Digital media will play a much bigger role at the political conventions this year than in 2008, with the iPad, other tablets, the growth of smartphones, and the rise of online video set to make it the most-covered pair of conventions yet, the Wall Street Journal reported.
More and better digital media will supplement the coverage by the major television networks, which are investing more in their live Web streams, the Journal reported. ABC plans to have host Diane Sawyer participate in the online coverage and NBC’s Brian Williams will do the same.

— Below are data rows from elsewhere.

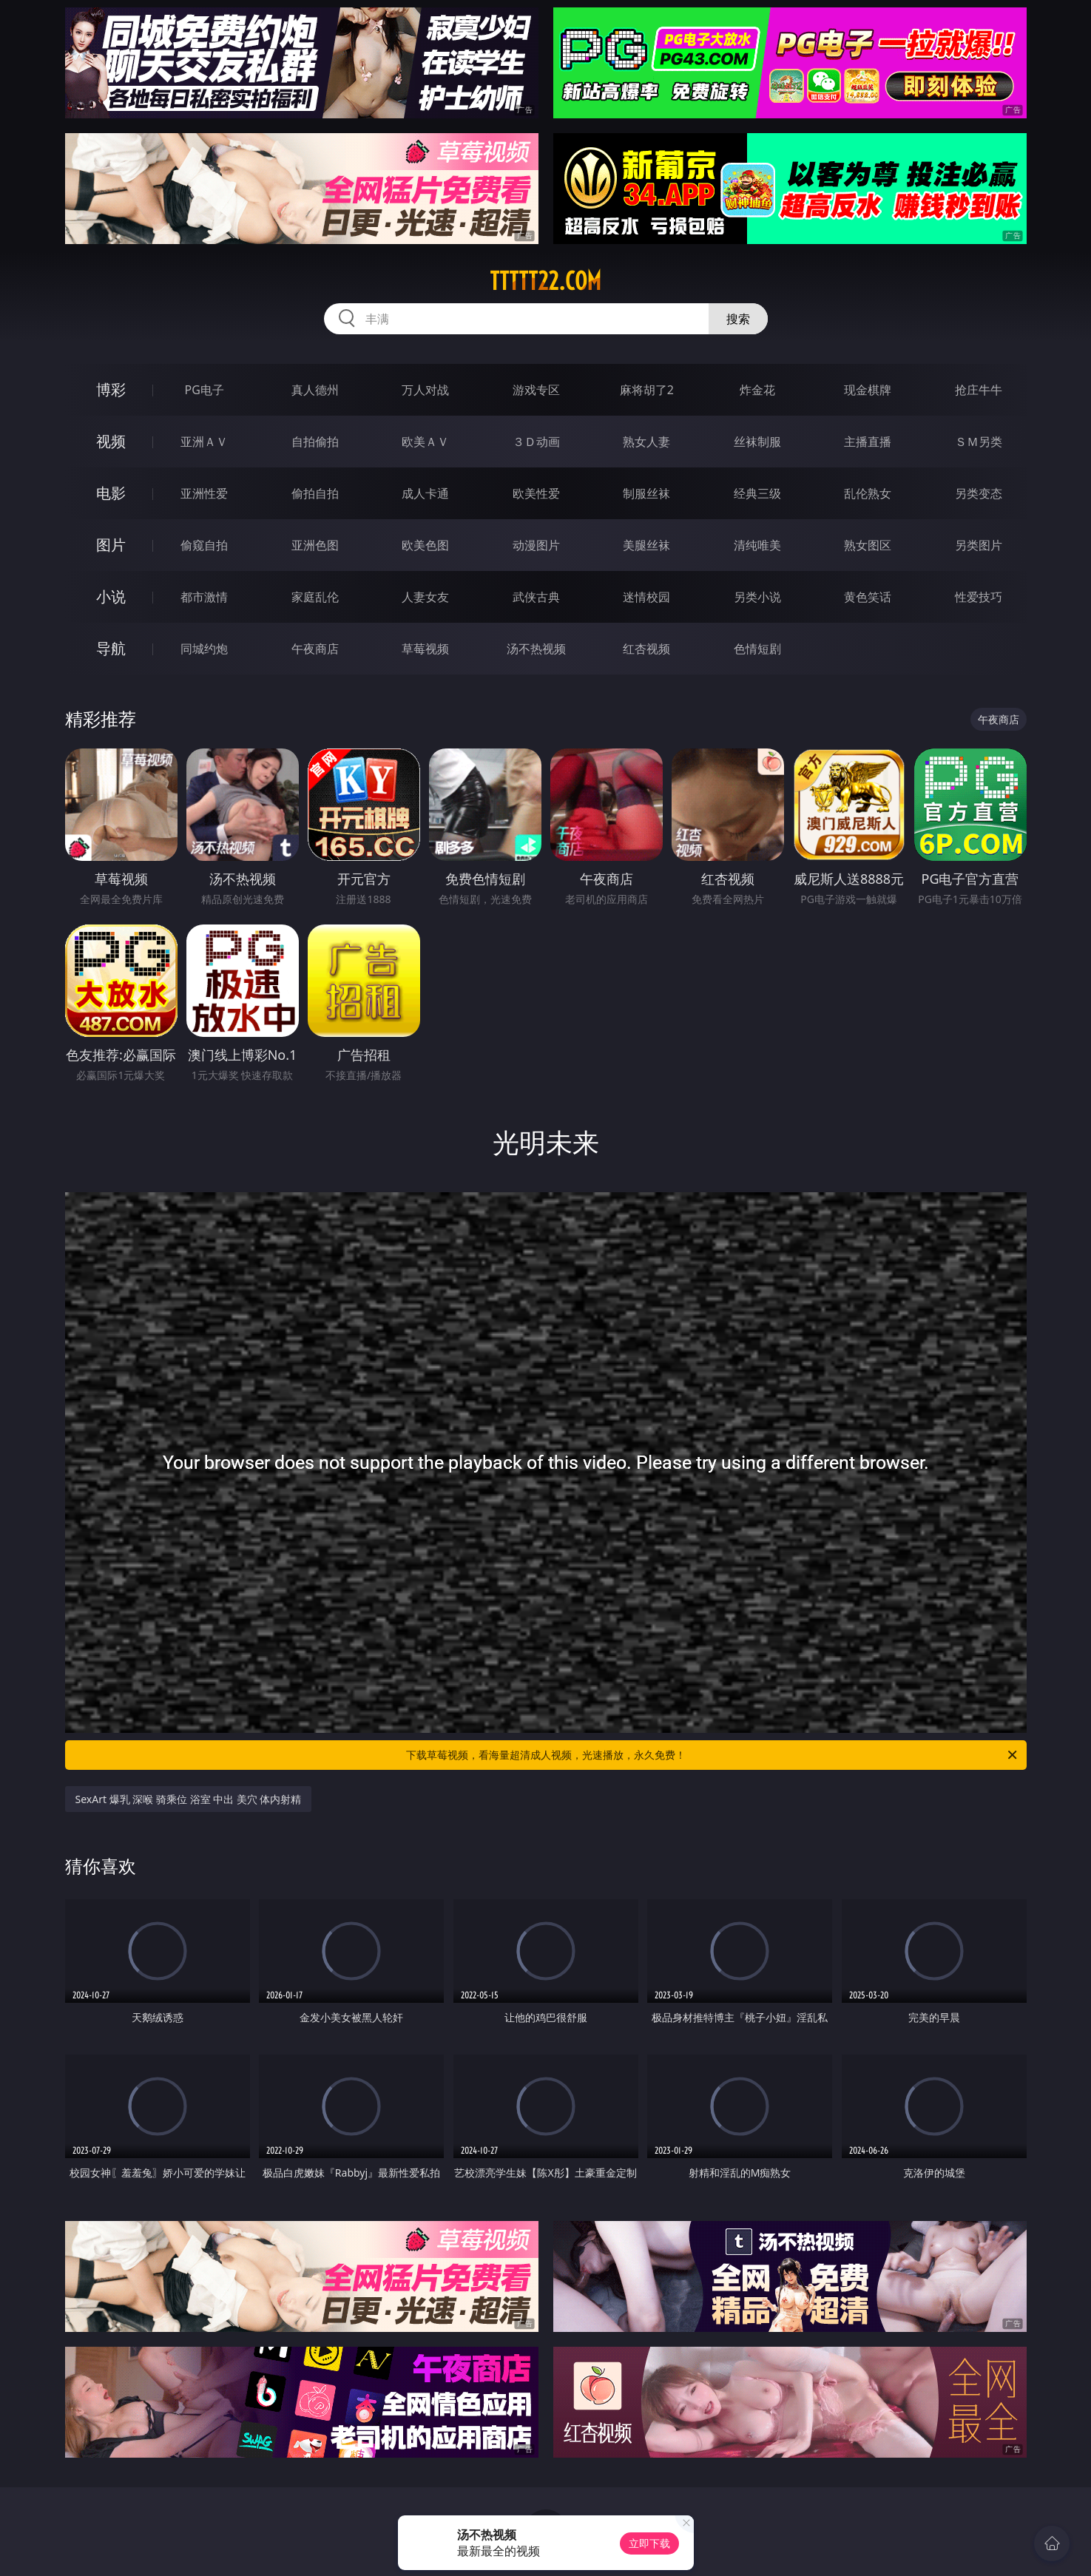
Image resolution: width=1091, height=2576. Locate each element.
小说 (111, 596)
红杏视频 (646, 648)
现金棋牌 (867, 390)
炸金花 (757, 390)
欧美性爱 (536, 493)
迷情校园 (646, 597)
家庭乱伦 (315, 597)
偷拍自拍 (315, 493)
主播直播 (867, 441)
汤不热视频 (536, 648)
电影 (111, 493)
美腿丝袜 (646, 545)
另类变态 (978, 493)
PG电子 (204, 390)
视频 (111, 441)
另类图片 (978, 545)
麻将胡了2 (647, 390)
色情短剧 (757, 648)
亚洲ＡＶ (204, 441)
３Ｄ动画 (536, 441)
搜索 (738, 319)
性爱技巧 (978, 597)
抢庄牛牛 (978, 390)
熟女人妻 (646, 441)
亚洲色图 (315, 545)
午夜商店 (315, 648)
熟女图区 (867, 545)
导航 (111, 648)
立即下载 (649, 2543)
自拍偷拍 (315, 441)
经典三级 (757, 493)
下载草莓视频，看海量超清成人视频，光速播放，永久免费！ (712, 1755)
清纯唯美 (757, 545)
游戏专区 (536, 390)
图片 (111, 545)
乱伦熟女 (867, 493)
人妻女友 (425, 597)
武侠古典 (536, 597)
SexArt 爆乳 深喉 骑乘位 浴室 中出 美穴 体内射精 (188, 1799)
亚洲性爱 (204, 493)
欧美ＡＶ (425, 441)
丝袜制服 (757, 441)
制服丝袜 (646, 493)
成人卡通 (425, 493)
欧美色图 (425, 545)
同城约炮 (204, 648)
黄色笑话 (867, 597)
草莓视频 (425, 648)
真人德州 (315, 390)
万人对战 (425, 390)
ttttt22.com (545, 281)
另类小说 (757, 597)
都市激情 (204, 597)
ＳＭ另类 (978, 441)
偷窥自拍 (204, 545)
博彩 (111, 389)
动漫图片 (536, 545)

The three major networks, ABC, NBC, and CBS, streamed the conventions on their websites in 2008. But that was before the iPad and the growth of smartphones, and the rise of online video, the Journal reported. Earlier this month, almost half of Olympics viewers watched a portion of the games on their laptops, tablets, and smartphones.

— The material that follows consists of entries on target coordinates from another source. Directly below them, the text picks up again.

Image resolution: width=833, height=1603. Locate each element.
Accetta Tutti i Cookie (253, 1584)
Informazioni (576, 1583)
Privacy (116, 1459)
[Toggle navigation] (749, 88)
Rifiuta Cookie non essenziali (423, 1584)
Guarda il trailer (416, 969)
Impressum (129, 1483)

"This year, more than any other cycle, we are going to reach millions more viewers in ways other than just television," Marc Burstein, senior executive producer for special events at ABC News, told the Journal.

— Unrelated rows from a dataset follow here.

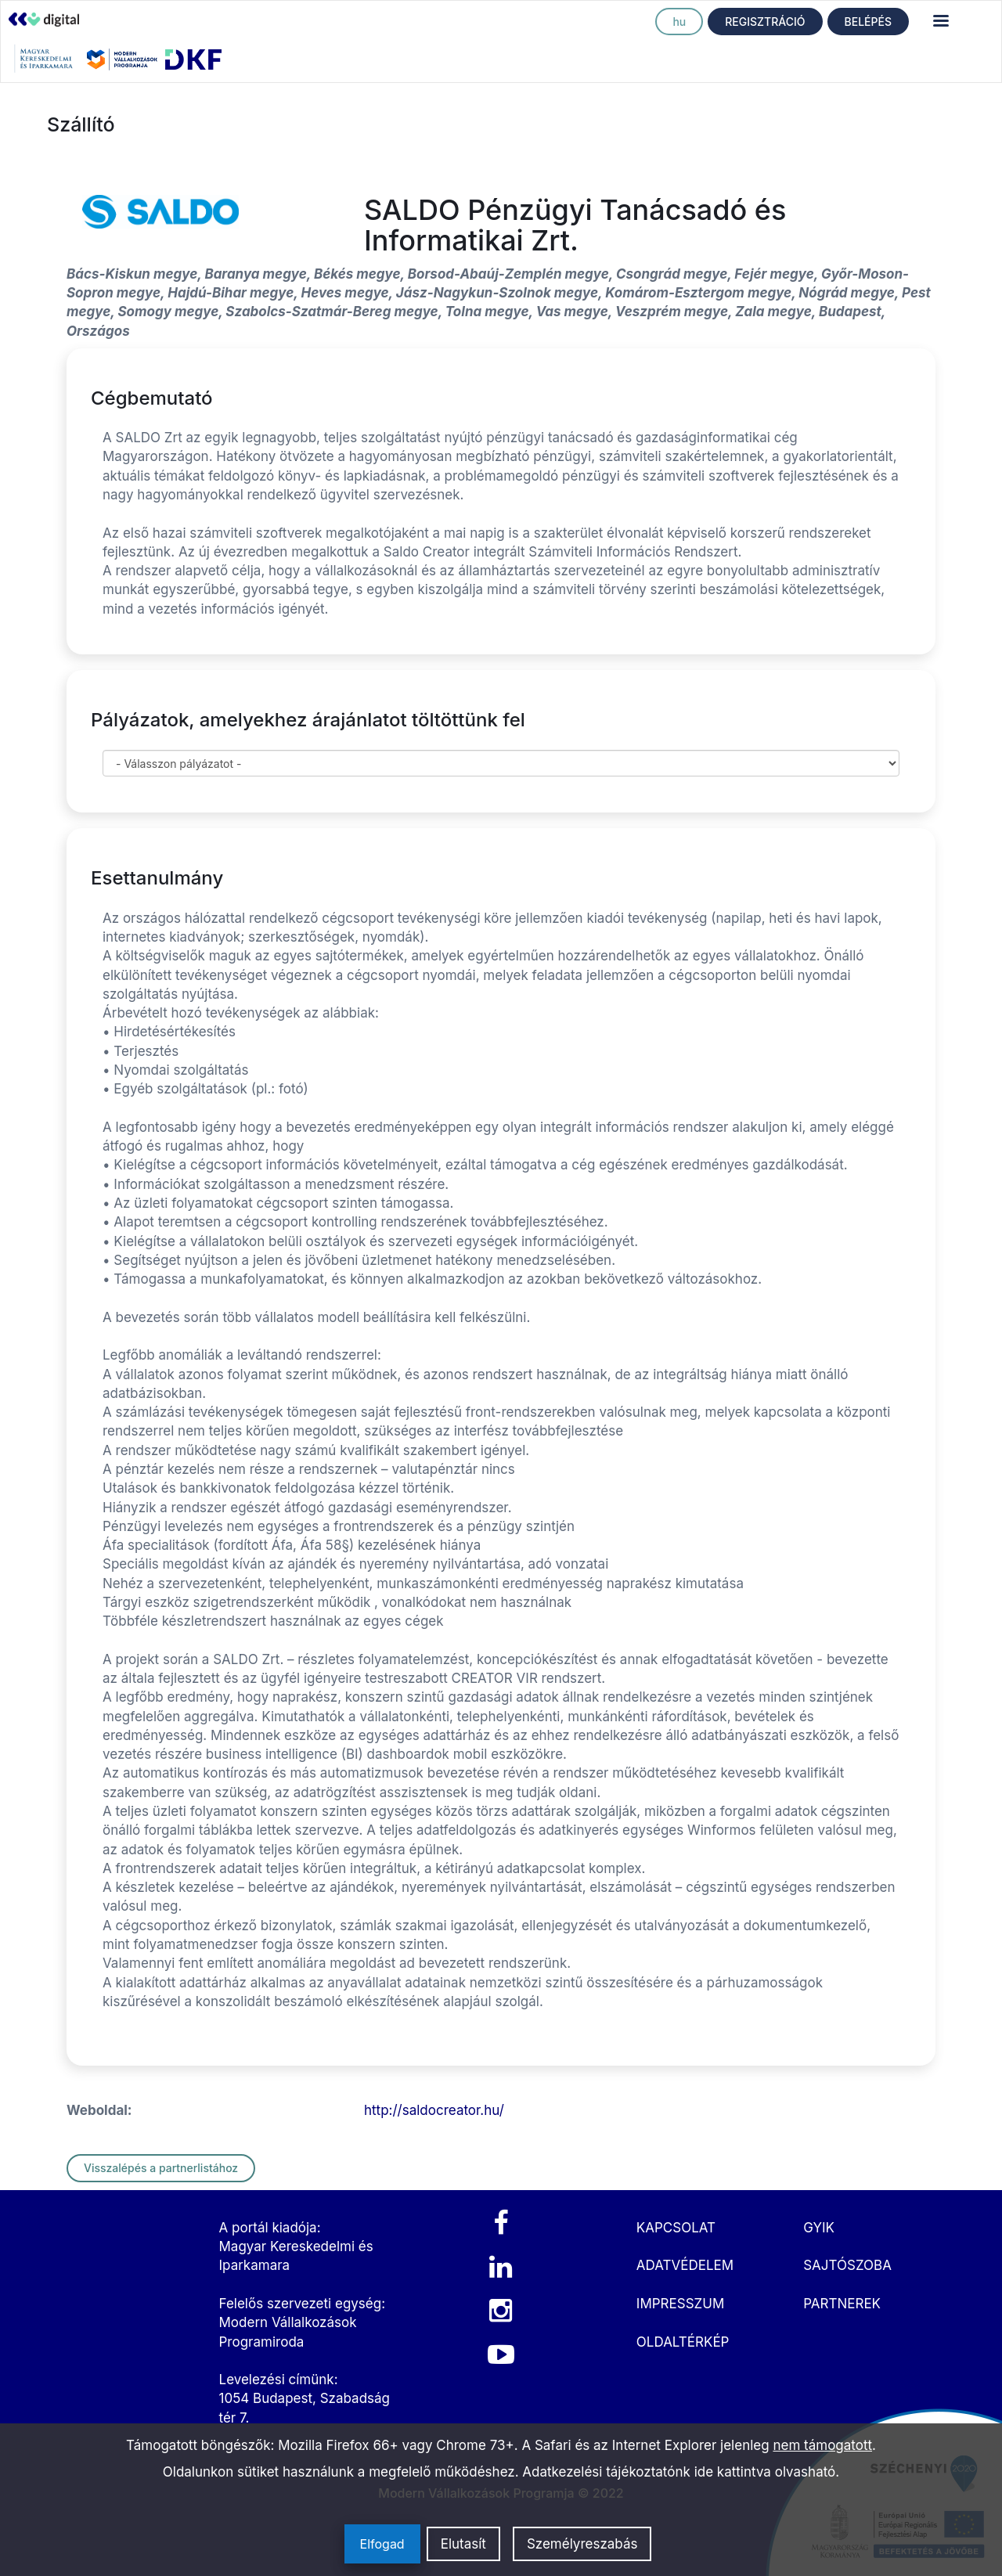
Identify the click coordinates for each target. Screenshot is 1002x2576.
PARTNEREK (842, 2303)
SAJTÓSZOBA (847, 2265)
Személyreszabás (582, 2544)
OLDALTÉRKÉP (683, 2342)
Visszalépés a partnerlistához (161, 2167)
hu (679, 21)
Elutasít (463, 2544)
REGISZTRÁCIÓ (765, 21)
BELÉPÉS (868, 21)
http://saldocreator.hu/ (434, 2110)
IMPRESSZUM (680, 2303)
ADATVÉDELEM (684, 2265)
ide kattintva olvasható (765, 2472)
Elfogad (382, 2544)
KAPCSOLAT (675, 2228)
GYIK (818, 2228)
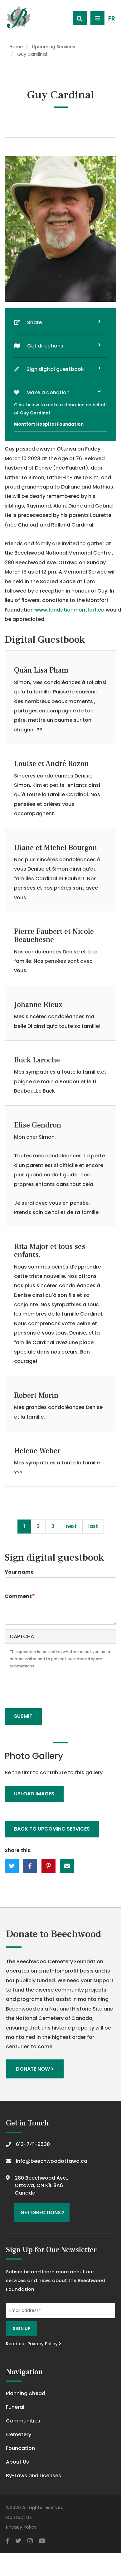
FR (111, 18)
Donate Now (35, 2069)
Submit (23, 1716)
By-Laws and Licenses (33, 2475)
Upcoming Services (53, 47)
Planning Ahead (25, 2393)
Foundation (20, 2448)
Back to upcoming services (52, 1828)
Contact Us (19, 2517)
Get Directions (42, 2212)
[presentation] (57, 1685)
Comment (18, 1596)
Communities (23, 2420)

"We're back to doing gavel-to-gavel," he said. "We're just not doing it on television."
The networks are expected to cover both parties' gatherings for the equivalent of just one hour a night in prime time, according to the Journal. In the 1990s, conventions would get two hours of network coverage a night.
Streaming the conventions allows all media outlets to show off their digital side. Time magazine formed a partnership with Foursquare for the conventions, allowing users to unlock content when they get to certain locations in Tampa and Charlotte, the host cities of the conventions, the Journal reported. CNN will team with Facebook to take the political pulses of its users.
"We see this as an opportunity to show a larger group the quality of what we are doing and, in that sense, enlarge our presence," Al Hunt, the executive editor of Bloomberg News, told the Journal. Bloomberg plans to 150 people to the conventions, three times its 2008 contingent.